• **任务要求**:
1. 根据关于数组的度的题目,nums.length 的取值范围是多少?
2. 请从关于数组的度的题目最后一句之后接着往下写。

• **文档节选**:
C#LeetCode刷题之#697-数组的度( Degree of an Array)

C#LeetCode刷题之#697-数组的度( Degree of an Array)

问题

给定一个非空且只包含非负数的整数数组 nums, 数组的度的定义是指数组里任一元素出现频数的最大值。

你的任务是找到与 nums 拥有相同大小的度的最短连续子数组,返回其长度。

输入: [1, 2, 2, 3, 1]

输出: 2

解释: 

输入数组的度是2,因为元素1和2的出现频数最大,均为2.

连续子数组里面拥有相同度的有如下所示:

[1, 2, 2, 3, 1], [1, 2, 2, 3], [2, 2, 3, 1], [1, 2, 2], [2, 2, 3], [2, 2]

最短连续子数组[2, 2]的长度为2,所以返回2.

输入: [1,2,2,3,1,4,2]

输出: 6

注意:

nums.length 在1到50,000区间范围内。
nums[i] 是一个在0到49,999范围内的整数。

Given a non-empty array of non-negative integers nums, the degree of this array is defined as the maximum frequency of any one of its elements.

• **存储数据**:
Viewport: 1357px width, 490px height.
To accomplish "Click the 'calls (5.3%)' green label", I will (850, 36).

* * *

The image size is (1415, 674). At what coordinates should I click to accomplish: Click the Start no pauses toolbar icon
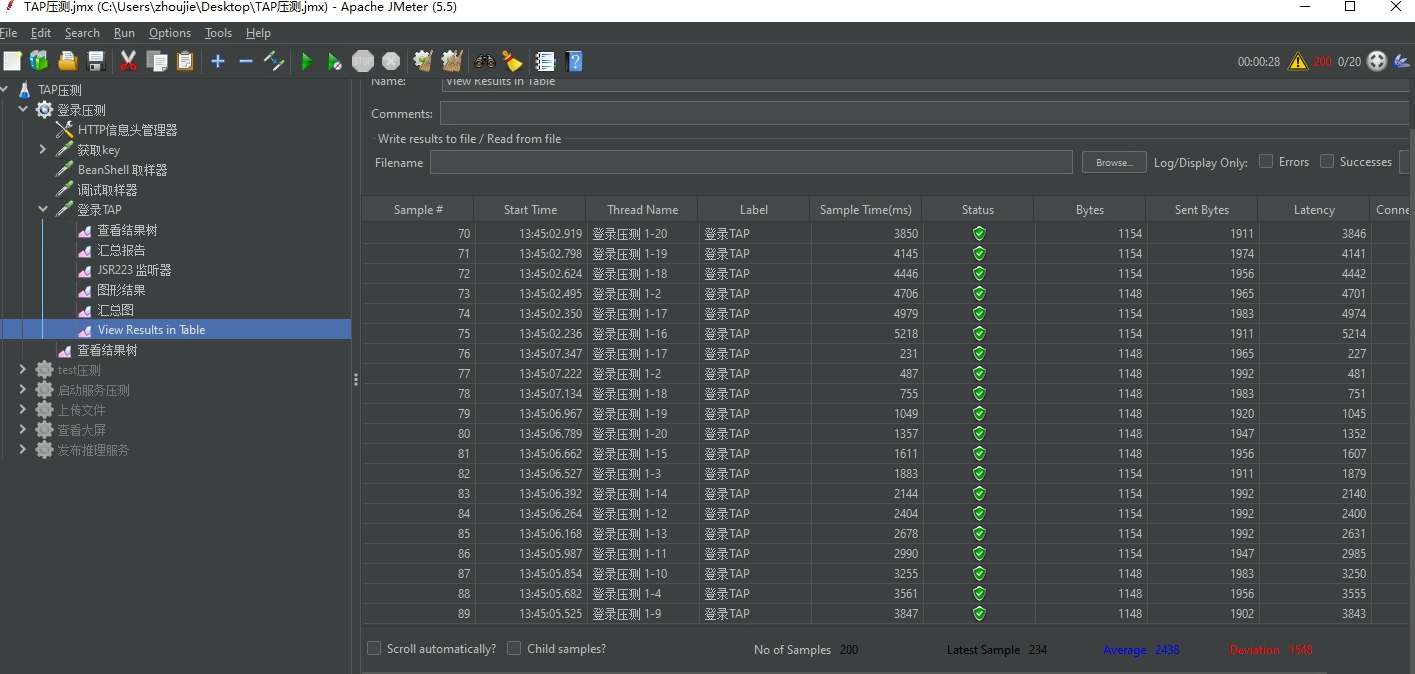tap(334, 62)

==

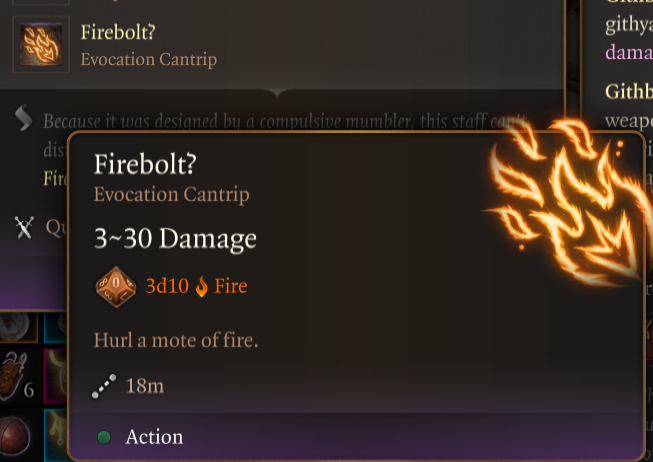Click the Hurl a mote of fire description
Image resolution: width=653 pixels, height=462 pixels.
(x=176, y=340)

• **答案列表**:
1. nums.length 在1到50,000区间范围内。

2.
Your task is to find the smallest possible length of a (contiguous) subarray of nums, that has the same degree as nums.

Input: [1, 2, 2, 3, 1]

Output: 2

Explanation: 

The input array has a degree of 2 because both elements 1 and 2 appear twice.

Of the subarrays that have the same degree:

[1, 2, 2, 3, 1], [1, 2, 2, 3], [2, 2, 3, 1], [1, 2, 2], [2, 2, 3], [2, 2]

The shortest length is 2. So return 2.

Input: [1,2,2,3,1,4,2]

Output: 6

Note:

nums.length will be between 1 and 50,000.
nums[i] will be an integer between 0 and 49,999.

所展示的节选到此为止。